- _PROBLEM TO SOLVE_:
Could you pull out, verbatim, the lines below from the one holding "Select the yellow decision" through the one holding "Tap the YES", inclusive?

------------------------------------------------

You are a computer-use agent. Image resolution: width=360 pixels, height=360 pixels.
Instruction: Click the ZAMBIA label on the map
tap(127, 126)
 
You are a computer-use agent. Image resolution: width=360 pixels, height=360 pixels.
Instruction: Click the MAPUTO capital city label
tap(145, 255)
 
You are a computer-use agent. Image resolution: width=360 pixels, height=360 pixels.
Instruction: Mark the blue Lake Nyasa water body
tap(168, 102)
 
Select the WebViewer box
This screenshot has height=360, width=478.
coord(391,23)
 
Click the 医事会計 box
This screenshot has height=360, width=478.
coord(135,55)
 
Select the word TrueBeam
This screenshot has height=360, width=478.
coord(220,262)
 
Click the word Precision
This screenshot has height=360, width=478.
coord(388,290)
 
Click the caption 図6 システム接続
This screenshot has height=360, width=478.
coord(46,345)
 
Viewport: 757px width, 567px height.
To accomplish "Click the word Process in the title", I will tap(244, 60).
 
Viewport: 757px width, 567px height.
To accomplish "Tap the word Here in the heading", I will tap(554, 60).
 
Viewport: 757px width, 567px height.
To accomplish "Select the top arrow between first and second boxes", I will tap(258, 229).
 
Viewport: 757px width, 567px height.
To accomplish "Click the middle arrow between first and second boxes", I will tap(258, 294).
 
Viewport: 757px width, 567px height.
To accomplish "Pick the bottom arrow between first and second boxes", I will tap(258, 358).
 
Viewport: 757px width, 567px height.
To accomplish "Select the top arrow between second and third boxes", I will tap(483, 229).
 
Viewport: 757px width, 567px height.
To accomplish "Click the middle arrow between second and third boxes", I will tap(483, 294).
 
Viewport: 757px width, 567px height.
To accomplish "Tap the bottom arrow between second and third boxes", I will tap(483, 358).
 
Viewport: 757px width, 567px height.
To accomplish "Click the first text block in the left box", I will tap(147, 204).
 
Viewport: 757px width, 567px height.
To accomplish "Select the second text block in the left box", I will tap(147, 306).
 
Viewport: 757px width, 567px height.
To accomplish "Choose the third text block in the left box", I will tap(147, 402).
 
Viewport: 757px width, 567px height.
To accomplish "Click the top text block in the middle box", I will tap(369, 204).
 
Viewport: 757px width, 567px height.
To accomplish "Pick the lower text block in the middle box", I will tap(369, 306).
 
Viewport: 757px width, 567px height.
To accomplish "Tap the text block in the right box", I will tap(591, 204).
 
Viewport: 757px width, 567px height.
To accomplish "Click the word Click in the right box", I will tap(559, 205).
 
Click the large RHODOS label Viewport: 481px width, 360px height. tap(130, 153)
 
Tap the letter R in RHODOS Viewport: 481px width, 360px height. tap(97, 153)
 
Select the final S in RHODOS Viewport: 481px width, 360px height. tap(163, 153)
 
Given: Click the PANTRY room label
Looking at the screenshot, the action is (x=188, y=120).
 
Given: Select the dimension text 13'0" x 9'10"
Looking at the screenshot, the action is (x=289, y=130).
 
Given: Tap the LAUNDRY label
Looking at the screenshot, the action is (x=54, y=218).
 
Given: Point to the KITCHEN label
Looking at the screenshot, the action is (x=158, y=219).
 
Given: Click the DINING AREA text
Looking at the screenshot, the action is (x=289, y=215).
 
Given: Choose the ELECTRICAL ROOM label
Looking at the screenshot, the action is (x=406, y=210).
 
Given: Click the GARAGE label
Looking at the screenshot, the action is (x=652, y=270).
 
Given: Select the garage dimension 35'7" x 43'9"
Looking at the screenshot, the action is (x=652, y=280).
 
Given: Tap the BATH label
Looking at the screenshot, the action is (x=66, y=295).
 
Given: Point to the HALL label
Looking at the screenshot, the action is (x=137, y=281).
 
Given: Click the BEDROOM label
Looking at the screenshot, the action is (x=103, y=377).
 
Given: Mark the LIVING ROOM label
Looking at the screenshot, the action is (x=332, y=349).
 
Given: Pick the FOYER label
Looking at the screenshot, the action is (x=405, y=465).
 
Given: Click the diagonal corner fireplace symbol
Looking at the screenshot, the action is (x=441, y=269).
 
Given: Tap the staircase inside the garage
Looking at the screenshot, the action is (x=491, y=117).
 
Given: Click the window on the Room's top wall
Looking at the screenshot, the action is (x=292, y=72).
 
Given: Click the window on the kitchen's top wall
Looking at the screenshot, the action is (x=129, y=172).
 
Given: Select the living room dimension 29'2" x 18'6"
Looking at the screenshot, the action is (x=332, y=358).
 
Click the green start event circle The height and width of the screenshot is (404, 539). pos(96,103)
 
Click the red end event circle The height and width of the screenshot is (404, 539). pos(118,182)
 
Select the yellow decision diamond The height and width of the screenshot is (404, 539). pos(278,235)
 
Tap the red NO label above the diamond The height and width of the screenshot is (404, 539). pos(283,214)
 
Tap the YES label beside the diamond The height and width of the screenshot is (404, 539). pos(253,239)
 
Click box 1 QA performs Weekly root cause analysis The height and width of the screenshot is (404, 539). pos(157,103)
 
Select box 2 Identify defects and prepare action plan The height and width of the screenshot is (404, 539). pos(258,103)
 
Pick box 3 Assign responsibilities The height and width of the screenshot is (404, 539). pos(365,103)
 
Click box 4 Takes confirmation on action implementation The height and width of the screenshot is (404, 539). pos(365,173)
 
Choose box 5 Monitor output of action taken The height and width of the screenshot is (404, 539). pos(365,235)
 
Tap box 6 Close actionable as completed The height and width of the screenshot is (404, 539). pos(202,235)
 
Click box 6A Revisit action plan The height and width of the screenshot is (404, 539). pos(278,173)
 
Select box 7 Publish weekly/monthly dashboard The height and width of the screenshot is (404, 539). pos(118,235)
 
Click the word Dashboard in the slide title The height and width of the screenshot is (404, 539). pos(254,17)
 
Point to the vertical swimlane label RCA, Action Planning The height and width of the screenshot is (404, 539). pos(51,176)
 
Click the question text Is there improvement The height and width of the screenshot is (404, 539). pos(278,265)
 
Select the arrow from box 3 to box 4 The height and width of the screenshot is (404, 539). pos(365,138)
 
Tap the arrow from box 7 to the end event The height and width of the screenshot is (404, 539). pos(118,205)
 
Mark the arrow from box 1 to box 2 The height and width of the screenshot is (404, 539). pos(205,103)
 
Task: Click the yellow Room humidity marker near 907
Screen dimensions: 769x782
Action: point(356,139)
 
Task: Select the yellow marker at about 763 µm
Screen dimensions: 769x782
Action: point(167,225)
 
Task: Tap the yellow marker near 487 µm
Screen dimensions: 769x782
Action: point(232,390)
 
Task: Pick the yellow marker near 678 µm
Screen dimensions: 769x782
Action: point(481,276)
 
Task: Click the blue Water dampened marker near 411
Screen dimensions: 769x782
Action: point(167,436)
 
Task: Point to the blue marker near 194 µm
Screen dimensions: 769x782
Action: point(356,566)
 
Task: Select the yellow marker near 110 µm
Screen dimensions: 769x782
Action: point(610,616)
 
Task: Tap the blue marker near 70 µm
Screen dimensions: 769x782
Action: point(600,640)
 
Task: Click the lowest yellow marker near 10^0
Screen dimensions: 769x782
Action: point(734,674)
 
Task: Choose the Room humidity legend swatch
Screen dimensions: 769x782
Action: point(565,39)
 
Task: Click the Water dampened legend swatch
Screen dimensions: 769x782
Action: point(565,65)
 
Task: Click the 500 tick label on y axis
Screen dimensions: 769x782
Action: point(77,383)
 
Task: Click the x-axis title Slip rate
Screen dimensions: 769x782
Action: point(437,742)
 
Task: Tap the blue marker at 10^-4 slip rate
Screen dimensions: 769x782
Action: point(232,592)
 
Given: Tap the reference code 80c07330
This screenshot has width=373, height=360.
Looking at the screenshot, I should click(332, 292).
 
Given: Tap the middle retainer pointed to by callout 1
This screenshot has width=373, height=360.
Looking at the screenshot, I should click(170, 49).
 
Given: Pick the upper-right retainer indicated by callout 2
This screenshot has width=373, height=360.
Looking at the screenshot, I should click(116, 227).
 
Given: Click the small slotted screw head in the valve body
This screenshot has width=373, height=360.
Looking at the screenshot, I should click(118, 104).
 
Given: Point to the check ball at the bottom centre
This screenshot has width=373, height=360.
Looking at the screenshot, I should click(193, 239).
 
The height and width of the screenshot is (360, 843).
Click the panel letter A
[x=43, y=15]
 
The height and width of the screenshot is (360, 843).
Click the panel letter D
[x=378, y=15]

------------------------------------------------

- _RESULT OF THIS EXERCISE_:
Select the yellow decision diamond The height and width of the screenshot is (404, 539). pos(278,235)
 
Tap the red NO label above the diamond The height and width of the screenshot is (404, 539). pos(283,214)
 
Tap the YES label beside the diamond The height and width of the screenshot is (404, 539). pos(253,239)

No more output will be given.